Goretty Nabwire '29: Does it really matter to the world that you exist?

Goretty Nabwire '29Goretty Nabwire ’29

Hometown
Njeru Municipality, Buikwe, Uganda

Academic Interest
International Studies

Silence. Bewilderment. You could hear the faintest whisper in the auditorium. With a tranquil tone, Mr. Acha Leke, a co-founder of the African Leadership Academy, repeated these words, giving them time to sink into our minds. “Does it REALLY matter to the world that you exist?” In a fleeting moment of an internal conflict, I hesitantly whispered an inaudible “yes,” a fumed response that faded away, disappearing into the atmosphere almost as quickly as it came into my mind.
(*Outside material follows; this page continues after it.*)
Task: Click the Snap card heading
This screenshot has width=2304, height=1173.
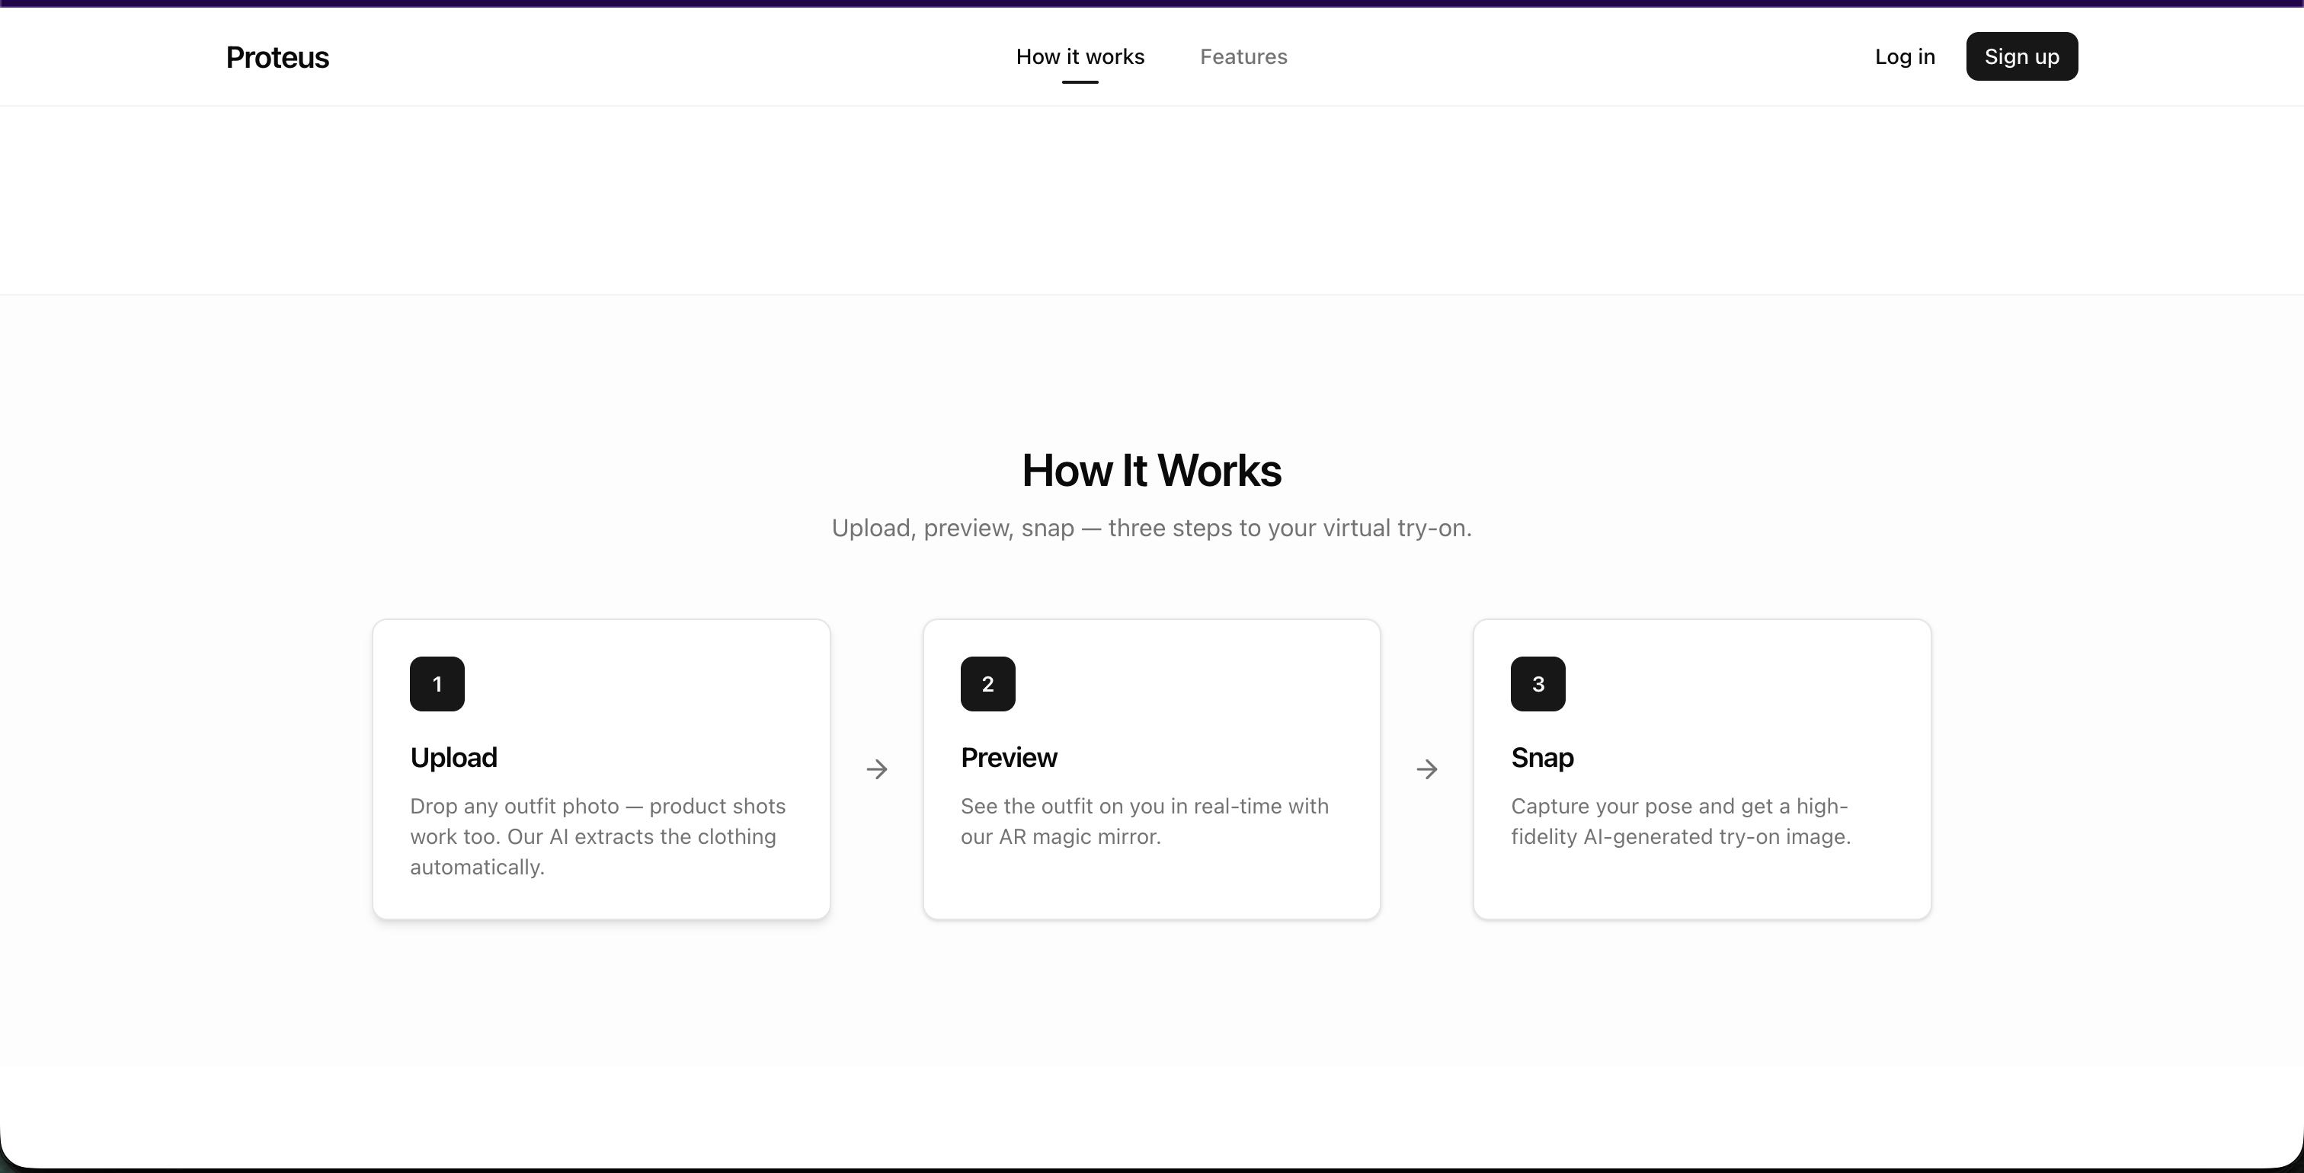Action: (1542, 757)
I knew I mattered. But did I matter to the world? 

Pondering this question further, I am taken back to Buziika, a small village where I was born and raised. Walking out of my house door every day to go to school, I was coldly greeted by my two friends who sat on their verandas, wondering if they would ever get the opportunity to go to school. With this, I carried a heavy heart to my classes, and at the sound of the last school bell, I rushed back home to meet my friends. I taught them all the new songs I had learnt at school and plucked papers from my book, on which they would also attempt my homework. 

This childhood experience informed me of my interest in transferring knowledge to my community. I did not only teach my neighbours’ kids but also became a tutor to my two young sisters, offering them revision lessons after every dinner meal. When the tragic wave of COVID-19 hit Uganda, our schools closed for almost two years, wreaking havoc on our education systems and drastically interrupting the harmony in my community. An overwhelming number of early pregnancies emerged in my neighbourhood, leaving two of my classmates impregnated by uneducated boys who could barely afford two meals a day. I was disturbed by the probable catastrophic recurrence of poverty in my community.

In February 2021, I started “Great Girls Home Lessons,” which engaged 17 grade nine girls in academics during the pandemic season. I provided free tutoring sessions at my house, where we spent three hours of each late afternoon immersed in our studies. I once again felt connected to my local community, after having been sent to boarding school the moment I joined high school. 

In an attempt to answer Mr. Acha’s question, I am positive that my existence might not restore peace in the world or even end corruption in Uganda. However, I believe that my small contributions to my community have the power to transform people’s lives. My existence mattered to my childhood friends with whom I shared my primary school lessons and the 17 girls who returned to their schools ready to study after the COVID-19 pandemic. My world is the person in my reach whose life I have the ability and resources to help. Once I fulfil my human obligation to such people, it then matters to the world that I exist.